YOUR OBJECTIVE: Search term "computer": copy each line of the records that contains it.

Stored records
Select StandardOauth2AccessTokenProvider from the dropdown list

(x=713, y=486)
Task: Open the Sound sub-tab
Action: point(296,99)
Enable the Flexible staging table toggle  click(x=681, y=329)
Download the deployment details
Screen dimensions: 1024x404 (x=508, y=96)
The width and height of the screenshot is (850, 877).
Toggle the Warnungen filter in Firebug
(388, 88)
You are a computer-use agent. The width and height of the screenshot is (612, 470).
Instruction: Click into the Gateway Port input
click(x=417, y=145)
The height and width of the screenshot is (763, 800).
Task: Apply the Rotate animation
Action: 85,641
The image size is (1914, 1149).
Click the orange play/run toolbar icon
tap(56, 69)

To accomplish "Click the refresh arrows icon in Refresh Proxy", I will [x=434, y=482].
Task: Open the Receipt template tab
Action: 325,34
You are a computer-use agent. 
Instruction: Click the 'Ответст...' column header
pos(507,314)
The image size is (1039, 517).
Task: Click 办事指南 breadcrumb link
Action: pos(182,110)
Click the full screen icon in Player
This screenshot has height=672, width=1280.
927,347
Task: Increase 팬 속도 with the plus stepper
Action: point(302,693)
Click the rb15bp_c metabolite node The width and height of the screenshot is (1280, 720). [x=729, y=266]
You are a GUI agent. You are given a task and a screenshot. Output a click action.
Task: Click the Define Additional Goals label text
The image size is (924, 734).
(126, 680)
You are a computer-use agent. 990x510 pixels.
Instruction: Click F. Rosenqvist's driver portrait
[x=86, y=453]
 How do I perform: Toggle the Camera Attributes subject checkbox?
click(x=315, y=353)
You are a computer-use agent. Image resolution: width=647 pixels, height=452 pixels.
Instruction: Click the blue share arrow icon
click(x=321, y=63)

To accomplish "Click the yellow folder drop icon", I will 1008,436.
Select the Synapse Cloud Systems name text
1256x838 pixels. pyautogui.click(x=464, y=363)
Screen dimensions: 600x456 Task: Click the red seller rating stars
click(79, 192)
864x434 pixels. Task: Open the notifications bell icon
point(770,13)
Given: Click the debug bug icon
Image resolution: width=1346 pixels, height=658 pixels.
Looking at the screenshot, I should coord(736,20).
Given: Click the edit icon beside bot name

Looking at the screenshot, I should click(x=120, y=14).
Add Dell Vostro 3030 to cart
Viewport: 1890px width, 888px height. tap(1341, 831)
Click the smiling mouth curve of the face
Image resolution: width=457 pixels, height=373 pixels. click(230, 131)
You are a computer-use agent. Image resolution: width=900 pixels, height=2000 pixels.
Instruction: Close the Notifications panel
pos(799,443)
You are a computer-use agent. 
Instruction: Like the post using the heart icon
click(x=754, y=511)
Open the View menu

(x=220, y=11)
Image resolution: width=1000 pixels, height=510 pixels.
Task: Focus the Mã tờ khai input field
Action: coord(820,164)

FINAL ANSWER:
You are a computer-use agent. The width and height of the screenshot is (612, 470).
You are a computer-use agent. 
You are a computer-use agent. 990x510 pixels.
You are a computer-use agent. Image resolution: width=647 pixels, height=452 pixels.
You are a computer-use agent. Image resolution: width=900 pixels, height=2000 pixels.
You are a computer-use agent. 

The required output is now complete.